Hello! I’m Fanny, a French pastry chef and food writer based in the far north of Sweden, where I live with my partner, Karl, and our daughter, Sienna.
It’s been a long way to the arctic circle – one that started with a classic training in some of the best pâtisseries in France and led through Michelin-starred restaurant kitchens in London. After a childhood in the south of France – flying kites on the beach, sitting on the kitchen counter watching my grand-mère bake madeleines, and earning a master’s degree in food science and agronomy – I fell in love with Sweden. Winters that stretch long and slow, and summers that barely sleep.
And just like that, I called Skellefteå home.
These days, I split my time between running the kitchen at Bryggargatan – highlighted in TIME magazine for its “Michelin-caliber Nordic cuisine plated without pretension” – hosting baking retreats, and writing about the things that matter most to me. My work is rooted in both precision and nostalgia – understanding the science behind a perfect croissant, while knowing that the best pastries often start with a story.
There’s always butter on the counter, flour on my apron, and a rolling pin within reach.
Glad you’re here!
The Bakers’ Cottage
Every farm once had a bakers’ cottage [bagarstuga]. A small wooden house built for baking, used twice a year – once in spring, when the water mills thawed and the first flour of the season could be milled, and again in autumn, after the harvest.
The baking stretched over days. Tunnbröd and knäckebröd, rolled, pricked, baked, then left to dry on straw-covered floors or hung from wooden poles near the ceiling – enough to last until the oven was fired again.
Mjukkaka, a soft bread found only in Lapland, was different. Made in small batches, kneaded with a handful of precious wheat flour – bought, as it couldn’t be grown this far north.
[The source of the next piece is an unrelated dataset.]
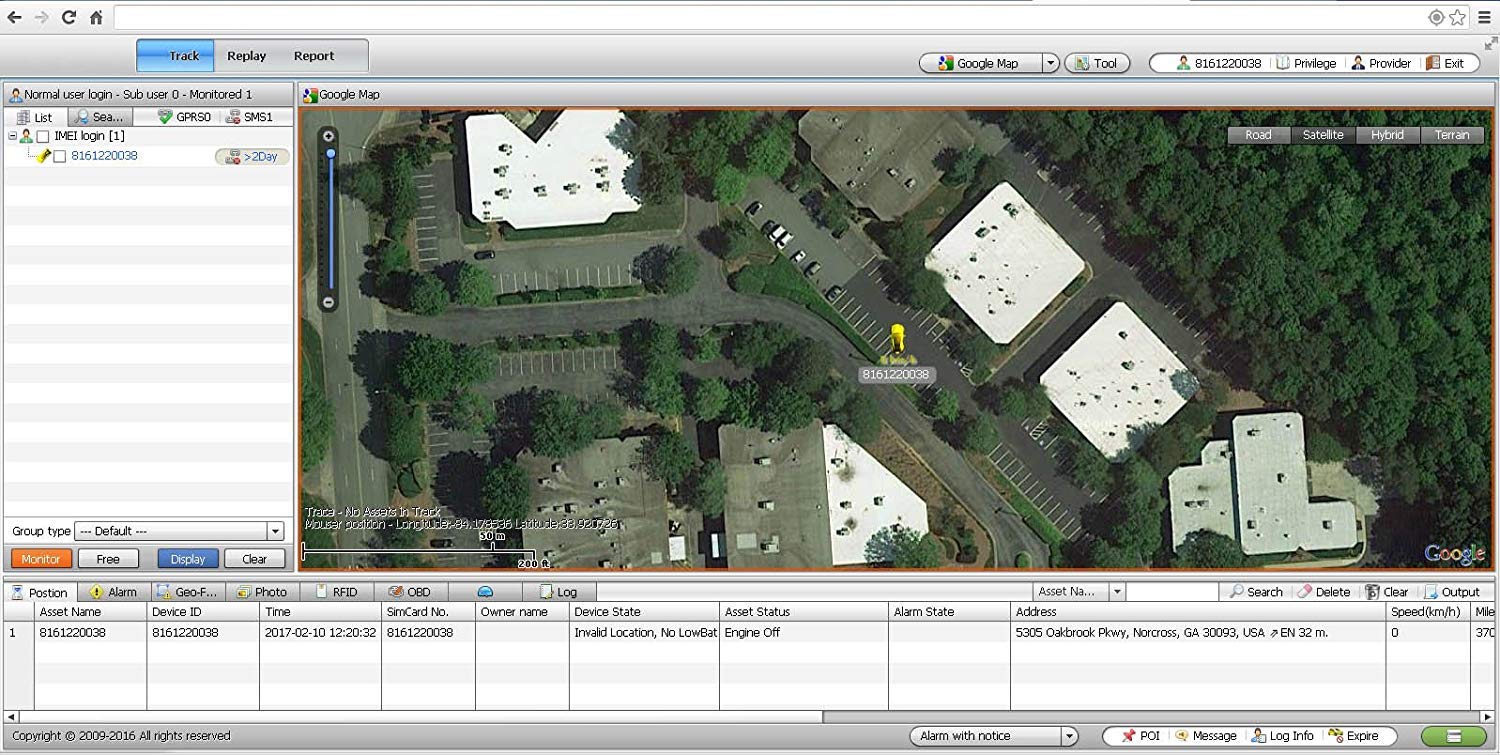Check the IMEI login group checkbox
Screen dimensions: 1500x755
42,136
Saved for special occasions. Baked when guests arrived, or when there was something to celebrate.
Some bagarstugor stand empty now, their ovens cold.
But for me, they are something more.
Between the warmth of the fire and the birch-bench worn smooth by time, the soft hum of the dough mixer and the scent of pine logs burning down to embers – it is my happy place.
A space where time slows, where the work is steady and familiar, where stories and recipes are shared in the quiet between batches.
How I develop my recipes
Every recipe starts with an idea. A memory, a flavour, a texture I can almost taste before it exists. Sometimes it’s a childhood favourite, like the butter-crisp edges of my grand-mère’s clafoutis.
Other times, it’s a question – what would krämbullar taste like if I filled them with confiture de lait made with the creamiest milk, from a local farm, where Pär and Johanna raise cows overlooking the lake of Storkågeträsk, and make prized cheeses and dairy?
From there, I work backwards. I break things down – flour ratios, hydration levels, sugar’s effect on texture. I consider tradition, but I also ask: What if? What if I used golden caster sugar instead of white? What if I infused the milk with smoked hay? What if I borrowed a technique from classical French pâtisserie and applied it to Swedish baking?
I rely on science as much as intuition. Some recipes are built on meticulous research – adjusting ratios, hydration percentages, comparing fermentation techniques.
Others start in the archives, deep in folklore collections, browsing hundreds of neatly handwritten or printed cards, each one a glimpse into the traditions of those who baked before us.
And sometimes, a recipe is simply that – a craving, a quiet afternoon in the kitchen.
It’s a balance.
Some recipes take months to perfect. Others come together on the first try, as if they were always meant to be. Either way, I write everything down – that is, when I don’t forget. Often, just the grams and temperatures.
Because in the end, a recipe isn’t just about ingredients – it’s about capturing a moment, a place, a feeling. And that’s what I hope to share here, with you.